Hicham Abdel Gawad est français, professeur de religion islamique en Belgique depuis 7 ans. Ce diplômé d’un master de sciences des religions et de la laïcité de l’Université catholique de Louvain (UCL) a publié, en 2016, Les questions que les jeunes se posent sur l’islam (Éditions La boîte à Pandore). Il y répond à quelques questions d’élèves, mais il revient aussi sur son parcours, et prône un islam qui fait une place de choix aux sciences humaines.
Les questions que vous posent les jeunes, par exemple sur l’existence de Dieu, sont d’un haut niveau. Sont-ils plus spirituels qu’on ne le pense ?
C’est ce que j’essayais de montrer dans le livre. Les jeunes se permettent des questions qu’à leur âge je ne me permettais pas. Il ne me serait jamais venu à l’esprit de demander à un imam ou à un théologien de prouver que Dieu existe par exemple. Pour moi, la question ne se posait pas. Et même quand la question semble naïve, comme par exemple « comment Jonas faisait-il pour manger et respirer à l’intérieur de la baleine », quand on creuse et qu’on prend au sérieux cette question, on se rend compte que cela génère des interrogations sur la nature du miracle, sur ce qu’on appelle la parole de Dieu, sur la nature du récit : la vérité d’un récit est-elle une vérité factuelle, ou est-ce qu’un récit peut être vrai sans pour autant être factuel ? Leurs questions sont finalement très pointues et pour moi, la théologie islamique classique n’y répond pas. À mon sens, la théologie n’est pas une démarche de connaissance ni une démarche de réflexion : c’est un discours. Et les jeunes ne s’en contentent plus. Ils veulent des raisonnements, des faits, des choses qui soient vérifiables, dans tous les domaines d’ailleurs. Il ne suffit pas de dire à un jeune quelque chose pour qu’il vous croit. Il va creuser, demander des preuves, des précisions, même s’il n’a pas les moyens de les vérifier.
Vous expliquez avoir parfois été démuni face à certaines questions. Que recommanderiez-vous à un enseignant qui se retrouverait dans une posture similaire ?
Tout dépend du problème. Parfois ça coince parce que la réponse qu’on pourrait apporter à l’élève ne correspond pas à sa maturité intellectuelle.

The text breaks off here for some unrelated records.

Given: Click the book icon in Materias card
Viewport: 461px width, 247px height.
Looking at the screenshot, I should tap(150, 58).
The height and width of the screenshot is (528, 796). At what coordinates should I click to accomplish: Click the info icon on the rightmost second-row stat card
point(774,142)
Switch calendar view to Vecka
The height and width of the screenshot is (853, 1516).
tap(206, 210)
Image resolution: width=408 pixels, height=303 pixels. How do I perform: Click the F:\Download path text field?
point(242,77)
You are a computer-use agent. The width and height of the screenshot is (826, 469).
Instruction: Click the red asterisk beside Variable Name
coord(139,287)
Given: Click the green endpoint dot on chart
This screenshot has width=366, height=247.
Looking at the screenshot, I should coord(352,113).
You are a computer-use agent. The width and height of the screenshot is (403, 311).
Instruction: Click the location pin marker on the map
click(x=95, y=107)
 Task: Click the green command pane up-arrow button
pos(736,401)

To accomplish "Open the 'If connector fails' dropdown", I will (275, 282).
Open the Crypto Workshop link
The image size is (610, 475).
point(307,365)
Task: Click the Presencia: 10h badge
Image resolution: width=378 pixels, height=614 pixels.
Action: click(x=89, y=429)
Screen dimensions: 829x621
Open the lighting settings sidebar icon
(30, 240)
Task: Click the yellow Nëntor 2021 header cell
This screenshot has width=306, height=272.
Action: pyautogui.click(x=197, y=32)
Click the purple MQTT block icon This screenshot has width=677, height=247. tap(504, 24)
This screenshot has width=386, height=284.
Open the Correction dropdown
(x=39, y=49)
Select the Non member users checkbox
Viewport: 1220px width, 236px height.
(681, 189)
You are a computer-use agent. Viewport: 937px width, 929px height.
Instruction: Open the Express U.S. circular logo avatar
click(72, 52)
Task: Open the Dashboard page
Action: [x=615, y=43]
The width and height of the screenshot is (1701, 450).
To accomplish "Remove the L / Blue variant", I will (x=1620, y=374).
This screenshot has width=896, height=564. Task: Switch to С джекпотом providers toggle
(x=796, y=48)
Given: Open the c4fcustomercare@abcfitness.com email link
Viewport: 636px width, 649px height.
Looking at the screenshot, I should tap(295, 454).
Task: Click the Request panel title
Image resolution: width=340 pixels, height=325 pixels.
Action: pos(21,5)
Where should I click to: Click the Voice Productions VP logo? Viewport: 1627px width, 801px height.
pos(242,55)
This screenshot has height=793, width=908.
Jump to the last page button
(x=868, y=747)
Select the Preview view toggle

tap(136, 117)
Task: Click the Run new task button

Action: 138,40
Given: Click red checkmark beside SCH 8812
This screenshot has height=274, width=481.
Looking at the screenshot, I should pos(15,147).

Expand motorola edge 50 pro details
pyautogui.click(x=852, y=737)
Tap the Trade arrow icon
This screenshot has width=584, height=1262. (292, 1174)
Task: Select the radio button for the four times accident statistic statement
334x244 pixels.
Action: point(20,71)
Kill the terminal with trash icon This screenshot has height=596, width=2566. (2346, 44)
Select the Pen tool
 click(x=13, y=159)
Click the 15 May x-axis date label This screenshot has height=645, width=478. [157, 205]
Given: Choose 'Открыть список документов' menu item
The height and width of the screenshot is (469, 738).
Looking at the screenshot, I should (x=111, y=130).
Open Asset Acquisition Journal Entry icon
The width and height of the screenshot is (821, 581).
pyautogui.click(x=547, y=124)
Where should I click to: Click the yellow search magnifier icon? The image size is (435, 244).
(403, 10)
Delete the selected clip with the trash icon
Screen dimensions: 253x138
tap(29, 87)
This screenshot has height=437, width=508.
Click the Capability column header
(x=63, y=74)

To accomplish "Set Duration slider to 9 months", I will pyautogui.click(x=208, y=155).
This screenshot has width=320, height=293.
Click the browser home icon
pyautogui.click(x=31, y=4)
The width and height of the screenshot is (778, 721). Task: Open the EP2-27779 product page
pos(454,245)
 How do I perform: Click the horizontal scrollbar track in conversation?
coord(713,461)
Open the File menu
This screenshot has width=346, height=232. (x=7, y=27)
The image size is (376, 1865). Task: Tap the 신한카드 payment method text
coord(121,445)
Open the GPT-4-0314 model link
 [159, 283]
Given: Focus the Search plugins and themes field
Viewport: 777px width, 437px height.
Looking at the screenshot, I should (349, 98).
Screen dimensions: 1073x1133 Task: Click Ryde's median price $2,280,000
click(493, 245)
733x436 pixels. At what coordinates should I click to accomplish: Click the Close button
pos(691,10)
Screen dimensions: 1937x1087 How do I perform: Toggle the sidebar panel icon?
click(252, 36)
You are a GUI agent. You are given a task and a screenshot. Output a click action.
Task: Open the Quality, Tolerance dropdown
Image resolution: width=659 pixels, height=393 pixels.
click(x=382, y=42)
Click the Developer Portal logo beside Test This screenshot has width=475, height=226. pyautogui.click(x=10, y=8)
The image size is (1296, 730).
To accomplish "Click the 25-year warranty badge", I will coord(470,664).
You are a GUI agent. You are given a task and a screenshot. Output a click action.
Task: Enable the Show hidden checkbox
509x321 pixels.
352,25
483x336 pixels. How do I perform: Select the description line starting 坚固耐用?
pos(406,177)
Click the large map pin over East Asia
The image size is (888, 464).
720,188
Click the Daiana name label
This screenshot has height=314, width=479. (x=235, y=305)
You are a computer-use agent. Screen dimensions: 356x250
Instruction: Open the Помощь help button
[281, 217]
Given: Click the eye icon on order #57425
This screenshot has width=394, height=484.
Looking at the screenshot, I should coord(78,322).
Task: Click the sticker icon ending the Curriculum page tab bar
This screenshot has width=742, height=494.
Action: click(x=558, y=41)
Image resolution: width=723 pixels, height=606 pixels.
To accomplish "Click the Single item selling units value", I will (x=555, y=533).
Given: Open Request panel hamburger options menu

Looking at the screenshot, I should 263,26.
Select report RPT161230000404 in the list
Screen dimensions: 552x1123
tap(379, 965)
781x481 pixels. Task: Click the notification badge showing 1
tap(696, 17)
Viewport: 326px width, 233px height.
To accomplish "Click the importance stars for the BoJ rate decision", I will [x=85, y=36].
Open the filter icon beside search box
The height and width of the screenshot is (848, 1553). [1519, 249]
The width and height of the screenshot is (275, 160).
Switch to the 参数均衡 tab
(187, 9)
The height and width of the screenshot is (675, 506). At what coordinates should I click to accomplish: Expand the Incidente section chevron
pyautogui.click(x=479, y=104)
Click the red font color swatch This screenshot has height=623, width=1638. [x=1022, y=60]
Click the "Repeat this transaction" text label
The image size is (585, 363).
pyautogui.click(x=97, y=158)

Là, je vous avoue que je n’ai pas la réponse. Je peux argumenter sur un plan anthropologique ou sur un plan historique, mais avec un enfant d’une dizaine d’années, ce n’est pas possible.
En revanche, si on part du principe que la question posée appelle à une réponse accessible aux jeunes, il me semble qu’il faut à tout prix éviter de donner une réponse toute faite et amener le jeune à trouver la réponse lui-même. Pour ce faire, il faut poser des questions, adopter une approche presque socratique de la connaissance, surtout concernant la question religieuse pour laquelle des affects sont mobilisés. Une réponse peut froisser ou choquer un jeune, je n’irais pas jusqu’à dire qu’elle peut le traumatiser, mais cela peut faire des dégâts. Pour moi, la technique la plus efficace, c’est d’interroger les élèves, évidemment en guidant la réflexion pour ne pas que cela devienne de la pure spéculation, d’user d’une forme de maïeutique en fait. La méthode fonctionne encore mieux quand elle est pratiquée en groupe parce qu’il y a des interactions entre les élèves, un enfant réagit à ce que l’autre vient de dire. On entre dans l’intersubjectivité, on réfléchit ensemble, cela me semble plus enrichissant.
Ces deux questions s’ajoutent à la rubrique Entretien de LaïCités N°3.